_STUDY MATERIAL_.

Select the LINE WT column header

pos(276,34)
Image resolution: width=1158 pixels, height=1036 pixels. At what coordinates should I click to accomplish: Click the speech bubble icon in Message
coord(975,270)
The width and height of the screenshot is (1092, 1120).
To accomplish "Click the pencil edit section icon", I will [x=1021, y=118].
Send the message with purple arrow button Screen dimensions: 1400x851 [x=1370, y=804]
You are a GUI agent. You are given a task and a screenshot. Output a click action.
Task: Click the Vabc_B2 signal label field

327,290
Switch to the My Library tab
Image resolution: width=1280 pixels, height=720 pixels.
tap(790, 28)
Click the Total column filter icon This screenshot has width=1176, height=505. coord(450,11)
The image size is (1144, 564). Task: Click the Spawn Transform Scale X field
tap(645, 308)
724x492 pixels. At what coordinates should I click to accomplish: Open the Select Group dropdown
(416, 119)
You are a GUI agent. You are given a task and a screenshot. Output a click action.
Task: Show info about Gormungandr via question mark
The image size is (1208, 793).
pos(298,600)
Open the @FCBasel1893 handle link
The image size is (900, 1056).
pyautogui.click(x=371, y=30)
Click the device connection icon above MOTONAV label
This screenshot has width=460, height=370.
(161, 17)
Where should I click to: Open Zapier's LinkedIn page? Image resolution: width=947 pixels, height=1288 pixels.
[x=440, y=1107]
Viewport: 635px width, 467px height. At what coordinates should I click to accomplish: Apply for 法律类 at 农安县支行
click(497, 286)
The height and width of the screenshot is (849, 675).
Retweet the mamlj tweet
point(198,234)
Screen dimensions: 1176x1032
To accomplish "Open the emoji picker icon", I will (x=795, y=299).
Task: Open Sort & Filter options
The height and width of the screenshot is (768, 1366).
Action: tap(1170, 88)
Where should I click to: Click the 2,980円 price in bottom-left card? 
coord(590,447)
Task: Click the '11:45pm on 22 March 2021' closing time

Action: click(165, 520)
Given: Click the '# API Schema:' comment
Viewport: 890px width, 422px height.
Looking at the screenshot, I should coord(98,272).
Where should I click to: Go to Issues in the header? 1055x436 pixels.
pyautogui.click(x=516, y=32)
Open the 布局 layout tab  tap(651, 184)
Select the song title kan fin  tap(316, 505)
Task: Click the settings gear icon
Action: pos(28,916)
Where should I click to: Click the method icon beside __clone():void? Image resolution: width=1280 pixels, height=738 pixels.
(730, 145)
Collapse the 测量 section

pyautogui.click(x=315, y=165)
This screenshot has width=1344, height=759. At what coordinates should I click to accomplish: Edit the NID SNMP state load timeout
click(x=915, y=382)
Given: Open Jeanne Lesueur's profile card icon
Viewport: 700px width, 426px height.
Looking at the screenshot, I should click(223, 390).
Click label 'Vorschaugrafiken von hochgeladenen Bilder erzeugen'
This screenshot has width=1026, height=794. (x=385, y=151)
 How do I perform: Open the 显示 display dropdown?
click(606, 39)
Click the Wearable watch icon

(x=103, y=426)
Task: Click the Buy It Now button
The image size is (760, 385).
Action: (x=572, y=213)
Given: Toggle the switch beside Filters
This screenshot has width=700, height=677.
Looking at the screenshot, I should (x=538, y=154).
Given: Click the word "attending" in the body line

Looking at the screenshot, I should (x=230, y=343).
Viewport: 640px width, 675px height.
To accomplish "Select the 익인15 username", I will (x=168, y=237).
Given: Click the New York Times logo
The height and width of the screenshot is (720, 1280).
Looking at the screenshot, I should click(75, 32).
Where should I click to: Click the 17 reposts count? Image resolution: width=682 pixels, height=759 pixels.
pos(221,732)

_EXERCISE PROMPT_. Reproduce the full block of data exactly, omitting nothing.

_WRITTEN RESPONSE_.
Select the LINE WT column header

pos(276,34)
Image resolution: width=1158 pixels, height=1036 pixels. At what coordinates should I click to accomplish: Click the speech bubble icon in Message
coord(975,270)
The width and height of the screenshot is (1092, 1120).
To accomplish "Click the pencil edit section icon", I will [x=1021, y=118].
Send the message with purple arrow button Screen dimensions: 1400x851 [x=1370, y=804]
You are a GUI agent. You are given a task and a screenshot. Output a click action.
Task: Click the Vabc_B2 signal label field

327,290
Switch to the My Library tab
Image resolution: width=1280 pixels, height=720 pixels.
tap(790, 28)
Click the Total column filter icon This screenshot has width=1176, height=505. coord(450,11)
The image size is (1144, 564). Task: Click the Spawn Transform Scale X field
tap(645, 308)
724x492 pixels. At what coordinates should I click to accomplish: Open the Select Group dropdown
(416, 119)
You are a GUI agent. You are given a task and a screenshot. Output a click action.
Task: Show info about Gormungandr via question mark
The image size is (1208, 793).
pos(298,600)
Open the @FCBasel1893 handle link
The image size is (900, 1056).
pyautogui.click(x=371, y=30)
Click the device connection icon above MOTONAV label
This screenshot has width=460, height=370.
(161, 17)
Where should I click to: Open Zapier's LinkedIn page? Image resolution: width=947 pixels, height=1288 pixels.
[x=440, y=1107]
Viewport: 635px width, 467px height. At what coordinates should I click to accomplish: Apply for 法律类 at 农安县支行
click(497, 286)
The height and width of the screenshot is (849, 675).
Retweet the mamlj tweet
point(198,234)
Screen dimensions: 1176x1032
To accomplish "Open the emoji picker icon", I will (x=795, y=299).
Task: Open Sort & Filter options
The height and width of the screenshot is (768, 1366).
Action: tap(1170, 88)
Where should I click to: Click the 2,980円 price in bottom-left card? 
coord(590,447)
Task: Click the '11:45pm on 22 March 2021' closing time

Action: click(165, 520)
Given: Click the '# API Schema:' comment
Viewport: 890px width, 422px height.
Looking at the screenshot, I should coord(98,272).
Where should I click to: Go to Issues in the header? 1055x436 pixels.
pyautogui.click(x=516, y=32)
Open the 布局 layout tab  tap(651, 184)
Select the song title kan fin  tap(316, 505)
Task: Click the settings gear icon
Action: pos(28,916)
Where should I click to: Click the method icon beside __clone():void? Image resolution: width=1280 pixels, height=738 pixels.
(730, 145)
Collapse the 测量 section

pyautogui.click(x=315, y=165)
This screenshot has width=1344, height=759. At what coordinates should I click to accomplish: Edit the NID SNMP state load timeout
click(x=915, y=382)
Given: Open Jeanne Lesueur's profile card icon
Viewport: 700px width, 426px height.
Looking at the screenshot, I should click(223, 390).
Click label 'Vorschaugrafiken von hochgeladenen Bilder erzeugen'
This screenshot has width=1026, height=794. (x=385, y=151)
 How do I perform: Open the 显示 display dropdown?
click(606, 39)
Click the Wearable watch icon

(x=103, y=426)
Task: Click the Buy It Now button
The image size is (760, 385).
Action: (x=572, y=213)
Given: Toggle the switch beside Filters
This screenshot has width=700, height=677.
Looking at the screenshot, I should (x=538, y=154).
Given: Click the word "attending" in the body line

Looking at the screenshot, I should (x=230, y=343).
Viewport: 640px width, 675px height.
To accomplish "Select the 익인15 username", I will (x=168, y=237).
Given: Click the New York Times logo
The height and width of the screenshot is (720, 1280).
Looking at the screenshot, I should click(75, 32).
Where should I click to: Click the 17 reposts count? Image resolution: width=682 pixels, height=759 pixels.
pos(221,732)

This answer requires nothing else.